The practical effect is straightforward: Baltimore is not trying to shut down a private detention center already operating on a city block, it is trying to make sure one cannot be opened here in the future. If the bill passes, the city’s list of prohibited uses would grow from seven items to eight. Cohen has said the ordinance is meant to stop nonfederal buildings from being used as private prisons or detention centers, while leaving federal property, including the George H. Fallon Federal Building downtown, outside the city’s zoning reach.

Thursday’s hearing drew dozens of supporters, and no one signed up to oppose the bill, according to the committee discussion. Councilwoman Odette Ramos backed the measure on personal grounds, saying members of her community should not be separated from their families. Councilman Mark Parker said the private prison model creates a profit motive to incarcerate more people, underscoring the broader concern driving the proposal: Baltimore lawmakers want to block a business model they see as tied to expanded detention rather than public safety.

The city Law Department has also said a newly enacted state law does not stop Baltimore from proceeding with its own ordinance, giving the council room to act even as state and federal detention policy keeps shifting. That matters in a city where land-use rules are more than paperwork. Once a use is prohibited in the zoning code, it can shape what gets built, financed, or denied on parcels across Baltimore, from industrial sites to institutional properties.

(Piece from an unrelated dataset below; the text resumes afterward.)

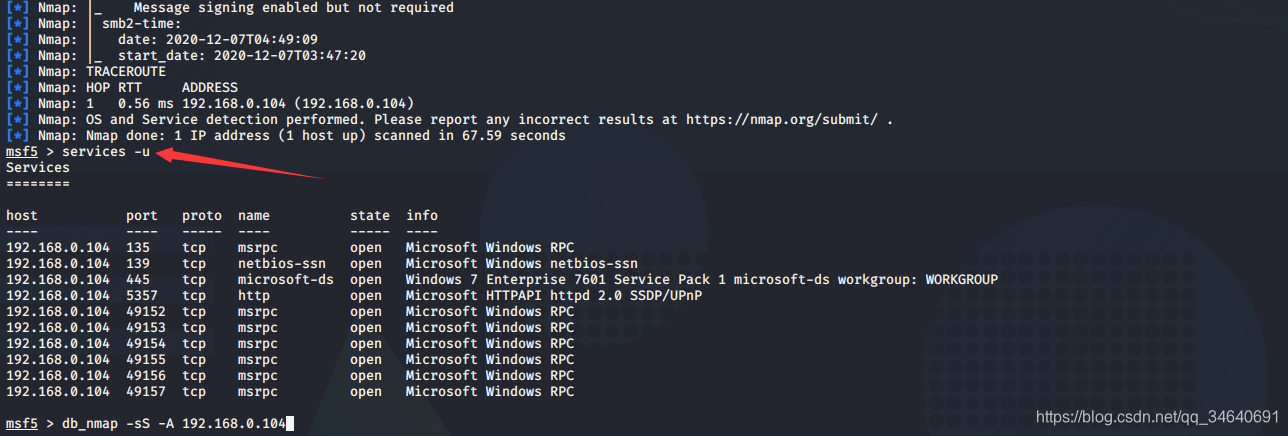
Task: Click the Services heading text
Action: 38,168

Baltimore’s push fits into a wider Maryland response to immigration detention. On March 9, state lawmakers made an unannounced visit to ICE facilities in Baltimore, including the George H. Fallon Federal Building, and said the holding rooms there were empty after weeks of scrutiny. One report said more than 200 detainees had been moved from the building. Howard County then passed emergency legislation in seven days to block private immigration detention centers, and Gov. Wes Moore sent a warning letter to DHS Secretary Kristi Noem about ICE action in Maryland.

Mayor Brandon Scott has already restricted ICE from using city-owned buildings or entering government offices without a judicial warrant, and Baltimore police are barred from asking about immigration status during routine encounters or detaining residents based on that status. The council bill would extend that local posture into zoning, making Baltimore’s land-use code the next line in the city’s response.